Protection for the Masses
As part of its Microsoft 365 Information Protection initiative, Microsoft has done a good job to make encryption more accessible for Exchange Online users through the introduction of Sensitivity Labels and the Encrypt-Only and Do Not Forward options in Outlook and OWA. The net effect is that it’s easier than ever before for Office 365 users to protect their email with encryption and rights management.
Increased use of inbuilt encryption might see a reduction of the use of third-party encryption schemes like S/MIME or PGP, simply because sensitivity labels and the inbuilt protection are so easy to use. You don’t have to install add-ins for clients, there’s no need for key management, and any recipient on any email system can read a protected message. Everything works out of the box for Office 365 E3 and E5 tenants because the licenses for rights management are baked into these plans.
Encryption and Rights Management
Protecting email with easy-to-use encryption has many benefits, especially when combined with rights management. If a protected message reaches someone who shouldn’t have it, the assigned permissions will probably stop the recipient being able to read the message. Even if the permissions allow access (for instance, you can now assign a special Any Authenticated Users permission to allow any account authenticated with a Microsoft directory to access content) the sender can easily revoke access to the message. Another advantage is that no one can read a protected message if a recipient forwards it without the permission of the sender.
However, the advent of easy encryption has a knock-on effect on any third-party product that processes email. With that thought in mind, I’ve been looking at how autosignature products deal with protected email.

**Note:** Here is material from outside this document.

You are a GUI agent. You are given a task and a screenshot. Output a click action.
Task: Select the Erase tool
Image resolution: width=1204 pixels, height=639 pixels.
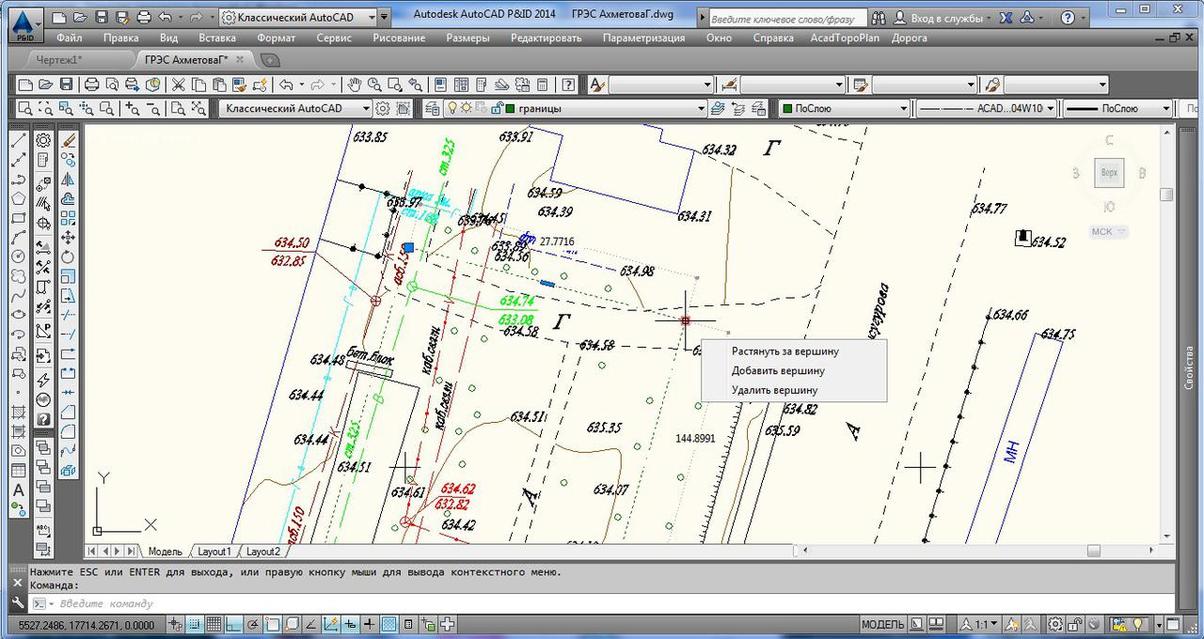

Autosignature products allow companies to manage text and graphics inserted into outbound messages. The content usually includes the sender’s name, their contact details, some cheery text to promise dire consequences on anyone who accesses the email without authorization, and the company logo. It’s a matter of speculation as to how much of the Exchange Online mailbox databases are filled with company logos, but that’s not important right now.
I contacted four autosignature vendors to ask them how they cope with protected email. Table 1 documents what I discovered (updated 3 December with a late response from Symprex):
|Code Two Email Signatures for Office 365||Can’t process protected email.|
|Crossware Mail Signature||Client-side autosignatures (Outlook, OWA) support protected email; server-based (Azure) processing can’t deal with protected email.|
|Exclaimer Cloud Signatures for Office 365||Client-side autosignatures (Outlook) support protected email; server-based (Azure) processing can’t deal with protected email.|
|Symprex Email Signature Manager||Client-side autosignatures (Outlook, OWA) support protected email; server-side (Azure) processing can’t deal with protected email.|
Table 1: Popular Email autosignature products and protected email
Exclaimer’s client-side component supports Outlook for Windows. The Crossware client-side solution uses the Outlook manifest model and supports Outlook 2013 onward for Windows, Outlook 2016 for Mac, and OWA. Crossware allows users to preview an autosignature before insertion and has an “intelligent” mode that selects the best autosignature from a set based on the content of a message.
If your preferred client doesn’t support autosignatures, server-side processing is the only alternative. This is especially so for mobile clients like Outlook for iOS and Android, the native email apps found on mobile devices like the iOS mail app, and IMAP4/POP3 clients like Thunderbird. Given the widespread and increasing usage of mobile devices for email, server-side processing is very important for any company that wants to manage autosignatures.
Need for Change
Current autosignature products do a sterling job inserting text and graphics into unprotected email. But technology changes and new functionality brings new challenges. According to some of the companies I spoke with, they are working with Microsoft to figure out how to process protected email in the cloud.
Hopefully, Microsoft and the ISVs come up with a scheme to allow autosignatures to be applied to protected messages in transit. Because processing happens in transit, it can be managed centrally, and all clients are supported. Until this functionality is available, client-side injection is the only way to add autosignature text to protected messages, unless you use a transport rule.
Exchange Online transport (mail flow) rules can insert text even to protected messages. The Exchange transport service has super-user privilege for rights management, which it uses to decrypt protected messages, insert text, and then encrypt the messages again for onward transmission. It’s possible that Microsoft might allow ISVs to use something like super-user privilege to insert autosignatures. There’s no reason why this wouldn’t work but allowing third-party products to decrypt and encrypt messages is a big step that not all customers might be happy with.
Like any other technology, it will take some time before Office 365 tenants fully embrace sensitivity rules and make more extensive use of rights management and encryption to protect email. While the brains trust in the ISVs figure out how to best deal with protected email, if you’re interested in using autosignatures with protected email now, you should check out the available products and go with the one that offers the best all-round solution for both protected and unprotected email.